# Hymer 550s leisure battery losing charge



## zakkira (Aug 4, 2010)

Can anyone help please, our Hymer is a 1984 550s. The leisure battery doesn't seem to hold a charge. If it is plugged into mains via a hookup, should the leisure battery be charging? It generally stays charged for about two weeks before going flat.

Many thanks


----------



## clive1821 (Mar 27, 2010)

Hi it depends on the age of the battery.... if its around 5 years old its very much due for replacement...... there are other things i could suggest but will see if the age thing is the answer....


----------



## musicbus (May 1, 2005)

The battery should charge on hookup and your amp meter should indicate this.

As clive says if the batteries are getting on they will lose charge. There is always some drain happening from the frost switch in the boiler to anything wrongly wired into the leisure battery circuit like RV camera or similar. The only way to check whether its the van or the batteries is to pull the batteries out and see whether they drop charge naturally.

An auto electrician trip may be in order.

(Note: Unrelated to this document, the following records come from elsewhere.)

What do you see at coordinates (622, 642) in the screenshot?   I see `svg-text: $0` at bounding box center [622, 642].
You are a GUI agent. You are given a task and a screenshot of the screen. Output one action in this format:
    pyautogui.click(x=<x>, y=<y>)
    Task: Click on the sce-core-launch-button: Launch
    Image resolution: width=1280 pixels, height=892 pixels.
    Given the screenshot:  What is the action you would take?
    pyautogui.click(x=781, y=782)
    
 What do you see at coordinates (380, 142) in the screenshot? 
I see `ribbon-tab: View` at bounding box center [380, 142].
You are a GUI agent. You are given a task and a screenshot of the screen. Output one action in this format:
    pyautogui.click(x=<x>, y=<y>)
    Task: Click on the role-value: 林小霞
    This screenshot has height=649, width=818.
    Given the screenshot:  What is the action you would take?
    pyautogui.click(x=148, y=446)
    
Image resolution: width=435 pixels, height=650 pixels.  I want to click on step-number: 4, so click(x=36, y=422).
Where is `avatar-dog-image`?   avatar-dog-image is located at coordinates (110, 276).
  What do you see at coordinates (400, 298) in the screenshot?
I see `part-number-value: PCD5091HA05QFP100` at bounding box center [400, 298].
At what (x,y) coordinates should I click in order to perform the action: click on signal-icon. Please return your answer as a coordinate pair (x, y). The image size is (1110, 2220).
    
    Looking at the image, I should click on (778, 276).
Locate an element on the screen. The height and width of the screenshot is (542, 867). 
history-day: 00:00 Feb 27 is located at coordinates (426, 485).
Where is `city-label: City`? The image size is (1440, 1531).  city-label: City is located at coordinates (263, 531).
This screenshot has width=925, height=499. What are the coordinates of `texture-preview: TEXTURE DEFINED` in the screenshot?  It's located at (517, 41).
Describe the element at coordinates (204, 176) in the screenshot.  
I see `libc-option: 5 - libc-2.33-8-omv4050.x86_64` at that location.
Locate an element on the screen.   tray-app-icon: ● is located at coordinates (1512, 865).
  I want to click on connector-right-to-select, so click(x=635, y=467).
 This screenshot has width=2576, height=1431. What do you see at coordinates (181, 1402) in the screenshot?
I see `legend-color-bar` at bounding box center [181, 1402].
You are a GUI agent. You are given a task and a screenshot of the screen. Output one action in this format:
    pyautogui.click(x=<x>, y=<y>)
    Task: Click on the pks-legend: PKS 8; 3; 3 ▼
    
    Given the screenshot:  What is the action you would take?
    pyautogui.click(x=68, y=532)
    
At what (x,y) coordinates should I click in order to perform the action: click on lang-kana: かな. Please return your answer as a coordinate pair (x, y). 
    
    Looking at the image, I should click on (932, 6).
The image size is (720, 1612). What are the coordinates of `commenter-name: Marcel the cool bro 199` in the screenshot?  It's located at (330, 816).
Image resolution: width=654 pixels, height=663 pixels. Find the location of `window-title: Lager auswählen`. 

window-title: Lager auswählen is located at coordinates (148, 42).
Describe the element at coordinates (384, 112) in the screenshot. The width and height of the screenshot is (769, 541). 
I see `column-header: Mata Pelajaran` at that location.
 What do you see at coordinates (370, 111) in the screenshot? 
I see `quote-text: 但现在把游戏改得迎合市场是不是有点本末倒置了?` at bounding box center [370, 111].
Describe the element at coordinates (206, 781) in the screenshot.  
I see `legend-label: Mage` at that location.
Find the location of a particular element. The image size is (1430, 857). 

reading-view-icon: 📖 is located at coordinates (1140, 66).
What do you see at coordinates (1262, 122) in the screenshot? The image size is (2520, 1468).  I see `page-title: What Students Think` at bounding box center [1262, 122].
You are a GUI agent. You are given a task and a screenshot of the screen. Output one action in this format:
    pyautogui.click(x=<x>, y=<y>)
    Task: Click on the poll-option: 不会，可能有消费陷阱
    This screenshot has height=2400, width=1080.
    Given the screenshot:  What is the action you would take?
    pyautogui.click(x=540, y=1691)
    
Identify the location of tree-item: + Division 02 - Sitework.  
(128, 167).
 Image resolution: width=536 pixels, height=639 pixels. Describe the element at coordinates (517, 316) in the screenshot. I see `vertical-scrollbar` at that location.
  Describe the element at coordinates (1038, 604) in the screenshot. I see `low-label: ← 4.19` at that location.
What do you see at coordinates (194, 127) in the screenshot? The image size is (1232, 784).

two weeks with no load seems a bit quick to me.

cheers

barry


----------



## zakkira (Aug 4, 2010)

*Battery losing power*

Thanks for advice will disconnect and test , think a new one is due !! Should we leave motorhome connected to mains or not ?

Thanks tony


----------



## musicbus (May 1, 2005)

My general impression is that most who can leave the van on hookup. I have new place to store mine and I am trying it this winter. Usually I just disconnect all batteries after getting them fully topped up . doesnt take too long and they are good to go when I am. 9 weeks and its off to the Western Isles again... cant wait!

good luck

barry


----------